If not, then do something about it - leave him, or tell him that things need to change drastically.

It is not his ex 'tagging along' that is a problem, it is the way that he treats you that is.

davidcameroon · 05/03/2016 10:34

I missed the once a week comment.

Sounds like you're a fuck buddy/booty call not a girlfriend.

Disgruntledex · 05/03/2016 15:55

Well I gathered something was up and that's why I had asked for views and experience.
I am not the other woman nor have I ever been.
It's common knowledge they are not together.
Neither lives in the same house that they shared - she's moved back to her home town ... All tell take signs that when they split she was aware that he was gone!!

OP posts:
BunnyTyler · 05/03/2016 16:26

I don't think anyone means that you were/are the OW in the usual sense tbh.

What I meant was you are probably technically the OW now, without even realising it.
I wouldn't be surprised if he's back together with his ex, and she is completely unaware of your existence.

Waltermittythesequel · 05/03/2016 16:36

They're trying to fix their relationship. Or he is anyway.

Let him go. You're not really in his life.

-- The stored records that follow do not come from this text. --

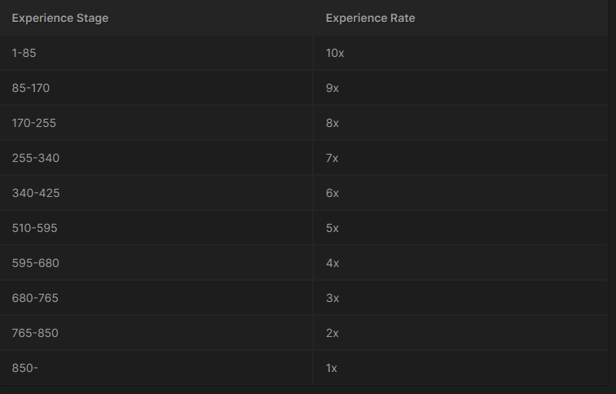The height and width of the screenshot is (394, 616).
Task: Select the 1-85 stage cell
Action: point(24,53)
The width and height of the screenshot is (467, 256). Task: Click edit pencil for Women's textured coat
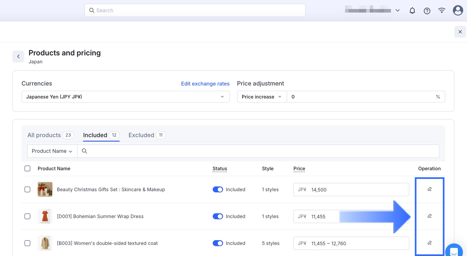pyautogui.click(x=430, y=243)
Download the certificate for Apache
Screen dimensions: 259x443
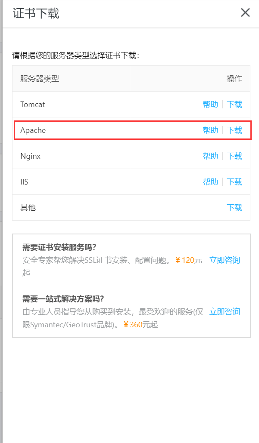(x=234, y=130)
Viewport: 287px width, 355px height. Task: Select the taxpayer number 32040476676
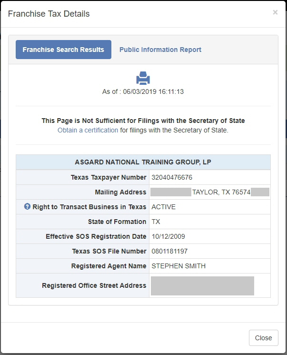point(172,177)
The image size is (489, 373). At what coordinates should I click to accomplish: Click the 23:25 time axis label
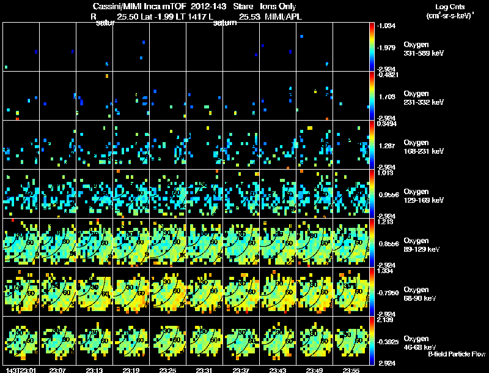[167, 371]
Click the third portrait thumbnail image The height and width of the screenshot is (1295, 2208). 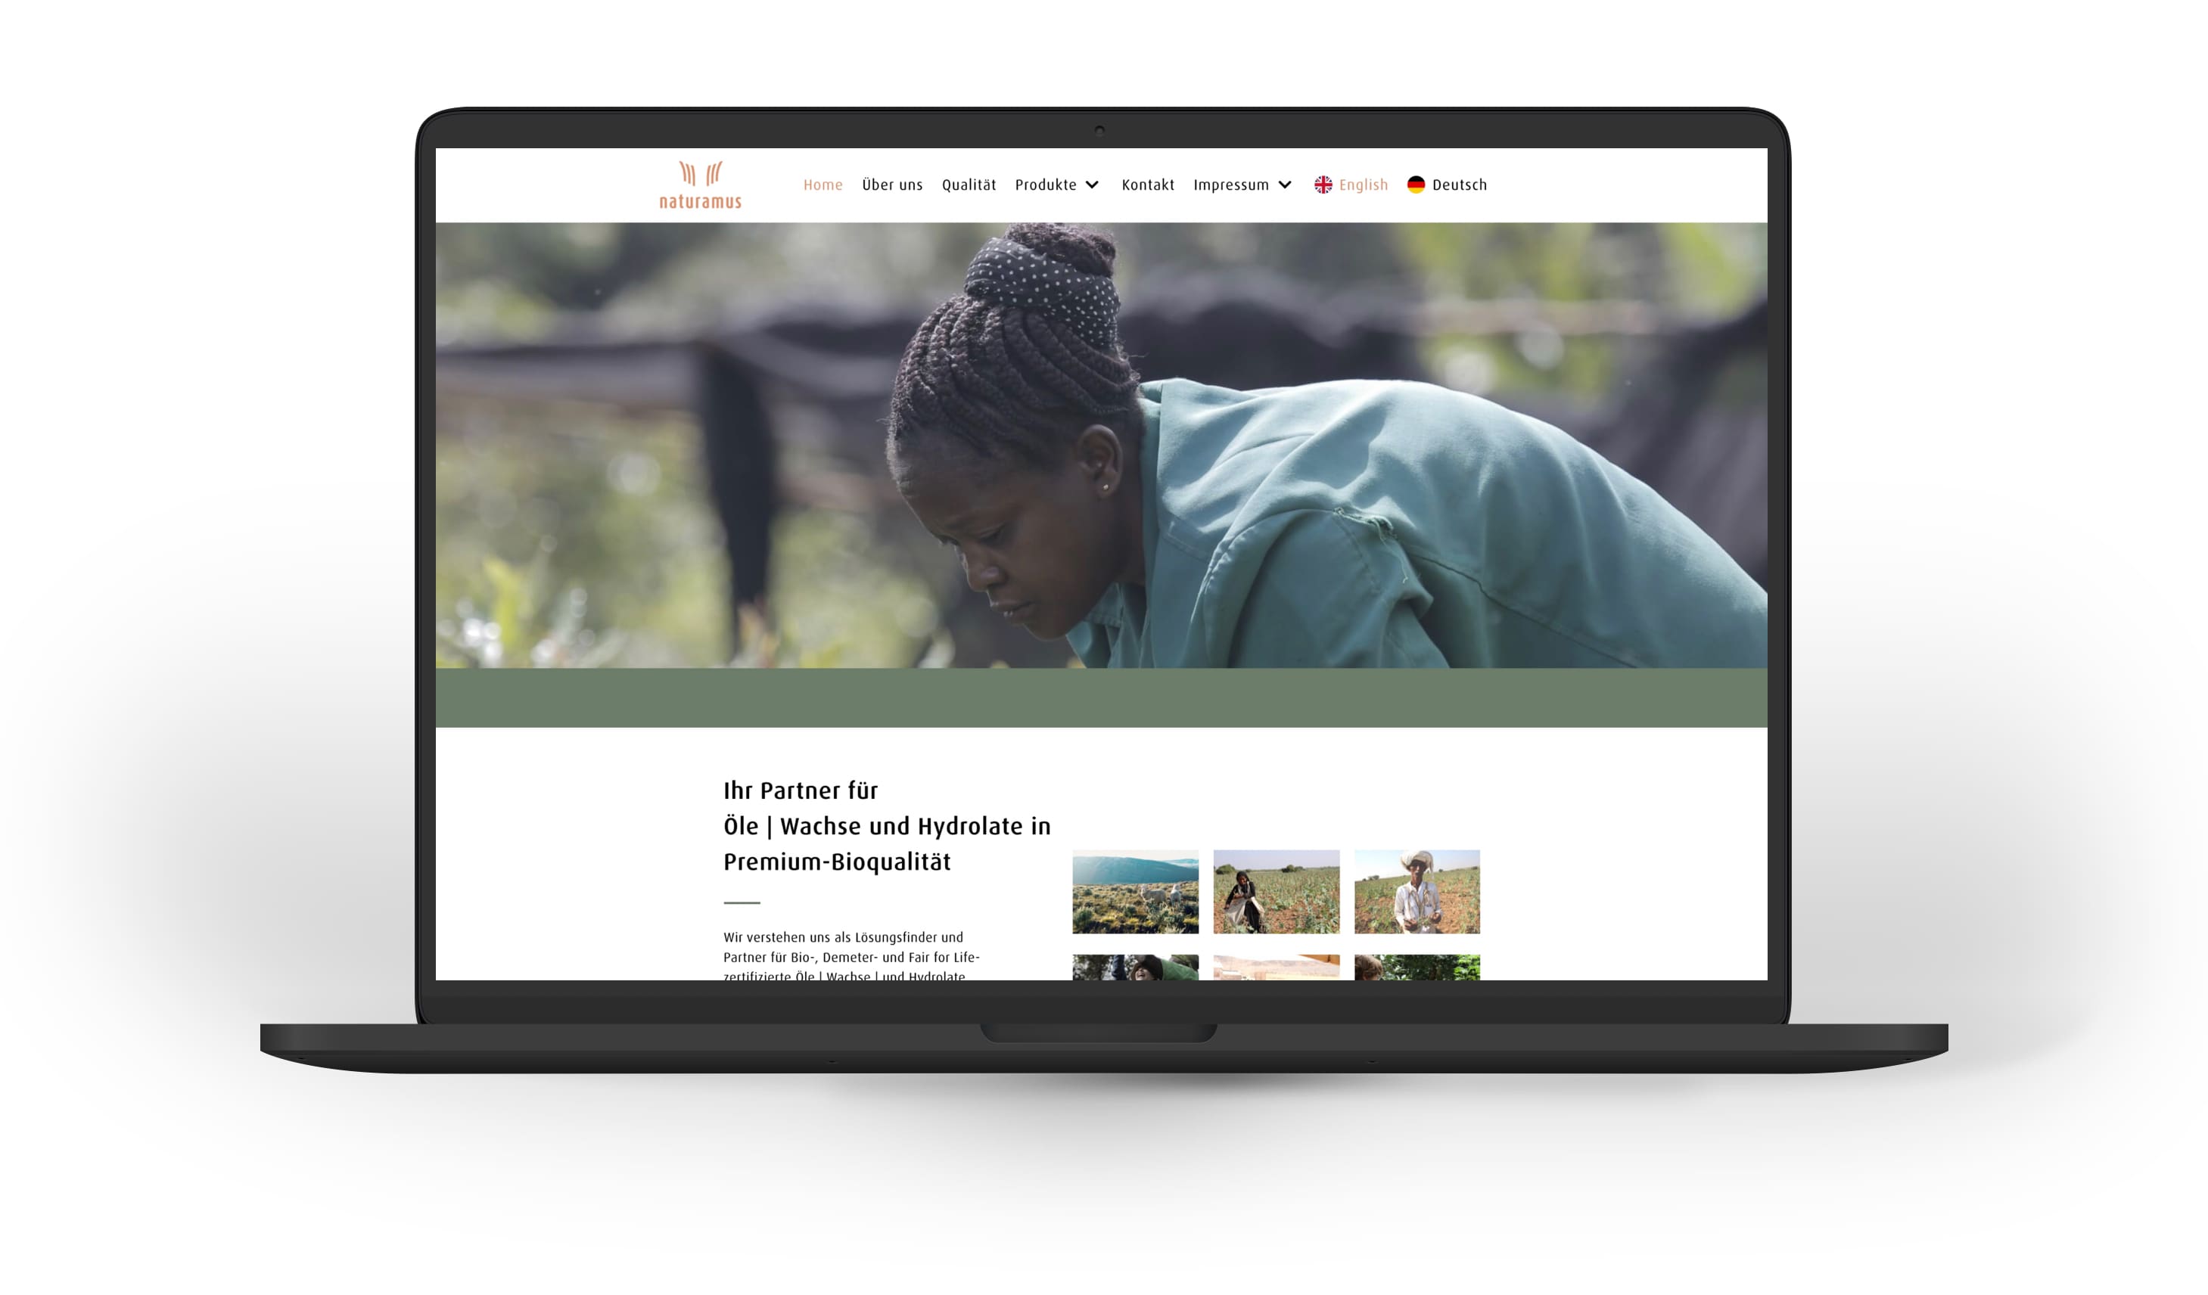click(1418, 889)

Give yourself the chance to meet someone who wants to have a real relationship with you.

Tanith · 05/03/2016 18:28

He sees her every other weekend as a family (and emails a lot more).
He sees you once a week.
He works a lot more hours than you do.

I'm beginning to wonder how many other women he's stringing along because he sounds like a serial cheater to me. I used to work with one many years ago and I remember he once had 3 of his girlfriends on the phone simultaneously and neither knew of the others' existence Shock.

Whatever he is, I agree he isn't treating you or your relationship with the respect you deserve. The question is whether you're happy with this. If you're not, time to get rid!